Limpió el despacho de Elliott, incluido el feo armario de nogal oscuro para armas, y lavó los platos del día anterior mientras Jaycie se ocupaba de la comida de Theo.
—No soy demasiado buena cocinera —comentó—. Un motivo más para que me despida.
—En eso no puedo ayudarte —dijo Annie.
Annie vio otra vez al gato negro y salió sin el abrigo para ahuyentarlo. Luego se sentó con el portátil en la cocina, pero el Wi-Fi de la casa precisaba contraseña, algo que tendría que haber previsto.

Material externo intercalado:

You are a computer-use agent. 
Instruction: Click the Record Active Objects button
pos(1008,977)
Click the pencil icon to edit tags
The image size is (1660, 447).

—Yo siempre uso el móvil que me dio Theo —indicó Jaycie al sentarse a raspar unas zanahorias—. Nunca he tenido que usar ninguna contraseña.
Annie probó sin fortuna varias combinaciones de nombres, cumpleaños e incluso nombres de embarcaciones. Estiró los brazos para descargar los hombros, miró la pantalla y tecleó despacio «Regan0630», la hora en que Regan Harp se ahogó después de que su velero volcara delante de la isla durante una tempestad. Tenía veintidós años y acababa de licenciarse, pero para Annie siempre sería un ángel moreno de dieciséis años que tocaba el oboe y escribía poemas.
La puerta se abrió de golpe, y Annie se volvió. Theo Harp entró con paso airado en la cocina arrastrando a Livia.